Records from a collection:
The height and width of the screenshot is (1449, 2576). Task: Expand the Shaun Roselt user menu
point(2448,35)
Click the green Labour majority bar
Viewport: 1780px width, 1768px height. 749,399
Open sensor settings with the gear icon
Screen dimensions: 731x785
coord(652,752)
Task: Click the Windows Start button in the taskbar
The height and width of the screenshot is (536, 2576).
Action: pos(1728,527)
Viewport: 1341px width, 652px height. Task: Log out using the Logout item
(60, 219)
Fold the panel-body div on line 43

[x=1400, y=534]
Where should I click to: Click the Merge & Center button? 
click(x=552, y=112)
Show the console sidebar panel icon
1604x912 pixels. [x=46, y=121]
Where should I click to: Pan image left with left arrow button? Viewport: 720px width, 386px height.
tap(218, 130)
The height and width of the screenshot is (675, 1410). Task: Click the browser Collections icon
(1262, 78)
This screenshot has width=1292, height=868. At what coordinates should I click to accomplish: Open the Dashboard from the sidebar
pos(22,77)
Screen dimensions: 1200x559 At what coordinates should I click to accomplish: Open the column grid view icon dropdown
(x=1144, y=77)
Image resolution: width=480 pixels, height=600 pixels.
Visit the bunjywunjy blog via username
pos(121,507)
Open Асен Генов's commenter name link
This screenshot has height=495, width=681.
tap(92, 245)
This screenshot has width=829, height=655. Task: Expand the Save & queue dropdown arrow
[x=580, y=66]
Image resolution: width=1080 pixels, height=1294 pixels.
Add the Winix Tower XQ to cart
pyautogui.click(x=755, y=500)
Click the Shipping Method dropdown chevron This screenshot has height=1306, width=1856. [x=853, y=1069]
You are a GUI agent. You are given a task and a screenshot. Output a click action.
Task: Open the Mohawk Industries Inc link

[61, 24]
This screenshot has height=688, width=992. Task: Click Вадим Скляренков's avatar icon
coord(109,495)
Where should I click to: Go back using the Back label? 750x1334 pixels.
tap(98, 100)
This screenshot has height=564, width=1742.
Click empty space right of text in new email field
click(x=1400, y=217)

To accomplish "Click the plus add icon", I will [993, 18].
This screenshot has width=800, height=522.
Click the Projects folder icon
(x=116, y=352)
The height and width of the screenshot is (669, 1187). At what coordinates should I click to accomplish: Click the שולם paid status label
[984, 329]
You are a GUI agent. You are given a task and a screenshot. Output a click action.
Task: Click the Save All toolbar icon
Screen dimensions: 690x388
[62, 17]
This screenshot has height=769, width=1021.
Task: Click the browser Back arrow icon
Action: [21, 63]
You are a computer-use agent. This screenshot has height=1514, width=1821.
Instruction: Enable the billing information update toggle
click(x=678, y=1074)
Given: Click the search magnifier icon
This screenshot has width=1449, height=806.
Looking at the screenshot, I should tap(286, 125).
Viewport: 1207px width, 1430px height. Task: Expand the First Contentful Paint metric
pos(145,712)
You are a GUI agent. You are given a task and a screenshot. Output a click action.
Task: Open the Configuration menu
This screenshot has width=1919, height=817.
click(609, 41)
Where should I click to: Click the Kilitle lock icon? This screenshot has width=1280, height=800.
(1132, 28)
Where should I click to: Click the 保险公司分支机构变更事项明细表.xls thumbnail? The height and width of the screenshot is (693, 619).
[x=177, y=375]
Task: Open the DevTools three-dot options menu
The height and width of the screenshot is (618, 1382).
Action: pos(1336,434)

Stated problem:
Extract every entry above and reproduce each line unchanged.

Response to this task:
The height and width of the screenshot is (1449, 2576). Task: Expand the Shaun Roselt user menu
point(2448,35)
Click the green Labour majority bar
Viewport: 1780px width, 1768px height. 749,399
Open sensor settings with the gear icon
Screen dimensions: 731x785
coord(652,752)
Task: Click the Windows Start button in the taskbar
The height and width of the screenshot is (536, 2576).
Action: pos(1728,527)
Viewport: 1341px width, 652px height. Task: Log out using the Logout item
(60, 219)
Fold the panel-body div on line 43

[x=1400, y=534]
Where should I click to: Click the Merge & Center button? 
click(x=552, y=112)
Show the console sidebar panel icon
1604x912 pixels. [x=46, y=121]
Where should I click to: Pan image left with left arrow button? Viewport: 720px width, 386px height.
tap(218, 130)
The height and width of the screenshot is (675, 1410). Task: Click the browser Collections icon
(1262, 78)
This screenshot has width=1292, height=868. At what coordinates should I click to accomplish: Open the Dashboard from the sidebar
pos(22,77)
Screen dimensions: 1200x559 At what coordinates should I click to accomplish: Open the column grid view icon dropdown
(x=1144, y=77)
Image resolution: width=480 pixels, height=600 pixels.
Visit the bunjywunjy blog via username
pos(121,507)
Open Асен Генов's commenter name link
This screenshot has height=495, width=681.
tap(92, 245)
This screenshot has width=829, height=655. Task: Expand the Save & queue dropdown arrow
[x=580, y=66]
Image resolution: width=1080 pixels, height=1294 pixels.
Add the Winix Tower XQ to cart
pyautogui.click(x=755, y=500)
Click the Shipping Method dropdown chevron This screenshot has height=1306, width=1856. [x=853, y=1069]
You are a GUI agent. You are given a task and a screenshot. Output a click action.
Task: Open the Mohawk Industries Inc link

[61, 24]
This screenshot has height=688, width=992. Task: Click Вадим Скляренков's avatar icon
coord(109,495)
Where should I click to: Go back using the Back label? 750x1334 pixels.
tap(98, 100)
This screenshot has height=564, width=1742.
Click empty space right of text in new email field
click(x=1400, y=217)

To accomplish "Click the plus add icon", I will [993, 18].
This screenshot has width=800, height=522.
Click the Projects folder icon
(x=116, y=352)
The height and width of the screenshot is (669, 1187). At what coordinates should I click to accomplish: Click the שולם paid status label
[984, 329]
You are a GUI agent. You are given a task and a screenshot. Output a click action.
Task: Click the Save All toolbar icon
Screen dimensions: 690x388
[62, 17]
This screenshot has height=769, width=1021.
Task: Click the browser Back arrow icon
Action: [21, 63]
You are a computer-use agent. This screenshot has height=1514, width=1821.
Instruction: Enable the billing information update toggle
click(x=678, y=1074)
Given: Click the search magnifier icon
This screenshot has width=1449, height=806.
Looking at the screenshot, I should tap(286, 125).
Viewport: 1207px width, 1430px height. Task: Expand the First Contentful Paint metric
pos(145,712)
You are a GUI agent. You are given a task and a screenshot. Output a click action.
Task: Open the Configuration menu
This screenshot has width=1919, height=817.
click(609, 41)
Where should I click to: Click the Kilitle lock icon? This screenshot has width=1280, height=800.
(1132, 28)
Where should I click to: Click the 保险公司分支机构变更事项明细表.xls thumbnail? The height and width of the screenshot is (693, 619).
[x=177, y=375]
Task: Open the DevTools three-dot options menu
The height and width of the screenshot is (618, 1382).
Action: pos(1336,434)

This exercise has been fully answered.